• [Activity list]
• A. Please print the part of the remote working text from "As regards Deputy" up to and including "hub in Tulsk.", word for word.
• B. For each statement, say yes or no to whether the remote working text agrees with it, and quote the words of the text that decide it: (i) The Minister allocated €5 million for the development of the national hub network. (ii) The Swinford hub occupies a refurbished 19th century courthouse. (iii) A new digital hub in Tulsk was launched as part of the Roscommon broadband connection points network launch.

• [Document section]
• • •

I thank the Minister for her tremendous work in the rollout of the remote working strategy. We need to maximise the opportunity and momentum which presents itself to rural Ireland in making our remote working network a reality. I thank the Minister and welcome her allocation of €5 million last month for the development of Ireland's national hub network. This funding will go a long way to putting in place the infrastructure to build on the planned rollout of the national broadband.
Remote workers require much more than greater infrastructure, alongside the high-speed broadband. Some people are happy with the options of hot desks shared between multiple users, but others require a more dedicated private setting and office space. I am talking about those who want to remain as long-term remote workers. I welcome the Minister's initiative in this space.
In answer to the question raised, we have mapped out these hubs and will have 100 by the end of the year and possibly more. I will be announcing them next week.
I look forward to visiting County Mayo next Monday to launch the national hub network in Swinford, when I will also be officially opening the new Swinford digital west hub. I am delighted my Department has been able to support the development of that hub under our rural regeneration fund. An 18th century courthouse has been refurbished into a hub, so not alone is the fund supporting remote working and enabling people to work locally in the west, it is giving an old building a new, 21st century use.
As regards Deputy Kerrane's point, only a few weeks ago I was delighted to attend virtually and officially launch the Roscommon broadband connection points, BCP, network, and as part of that I also officially launched the new digital hub in Tulsk.
Regarding the hubs that have been mapped out, I ask the Minister to come back to me on whether remote working hubs have been identified on the islands off the coast. The use of pubs was also a big part of the rural action plan. Has there been continued engagement on that?
I am delighted to hear that the Minister will visit Mayo next Monday. The digital hub being established in Swinford is evidence that the Government is delivering for rural Ireland. It is a fantastic project and will be of major benefit to the town and the community. The Western Development Commission has done amazing work throughout the Atlantic economic corridor in mapping the remote working hubs available.

• • •

• [Collected material]
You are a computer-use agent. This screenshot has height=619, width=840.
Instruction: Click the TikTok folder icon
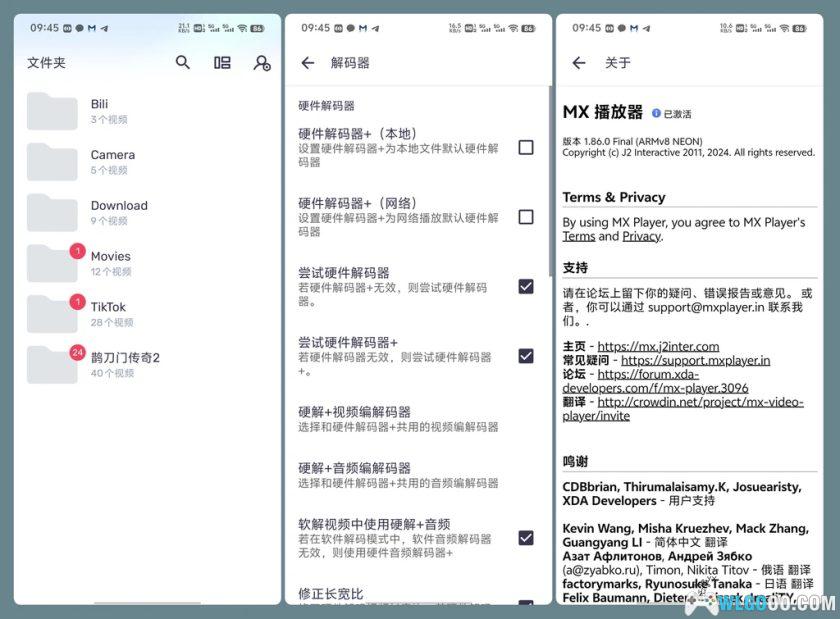point(52,312)
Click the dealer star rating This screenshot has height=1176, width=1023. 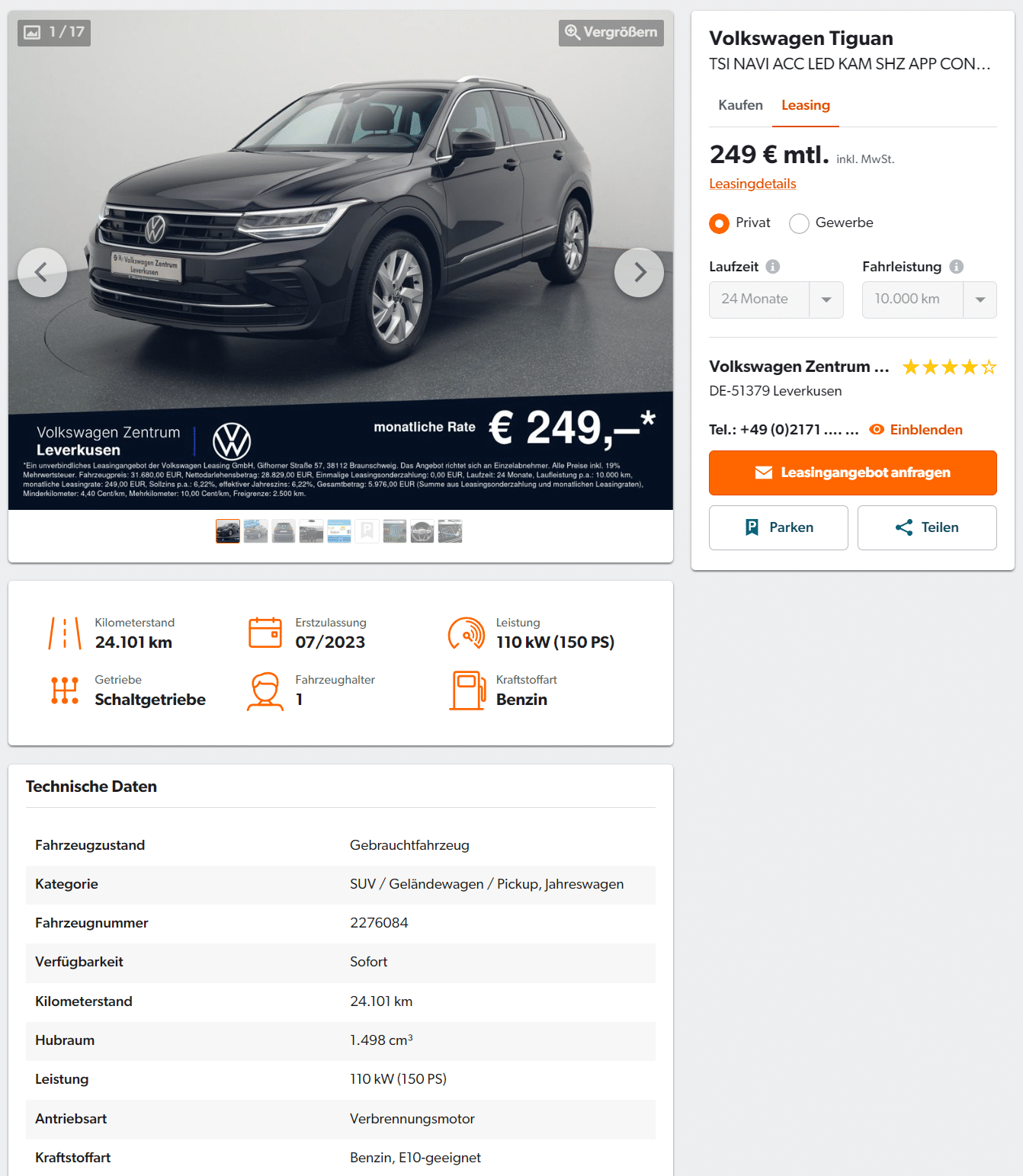pyautogui.click(x=949, y=367)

• • •

• [Answers for each item]
• A.
As regards Deputy Kerrane's point, only a few weeks ago I was delighted to attend virtually and officially launch the Roscommon broadband connection points, BCP, network, and as part of that I also officially launched the new digital hub in Tulsk.

• B.
(i) Yes: "welcome her allocation of €5 million last month for the development of Ireland's national hub network"
(ii) No: "An 18th century courthouse has been refurbished into a hub"
(iii) Yes: "as part of that I also officially launched the new digital hub in Tulsk"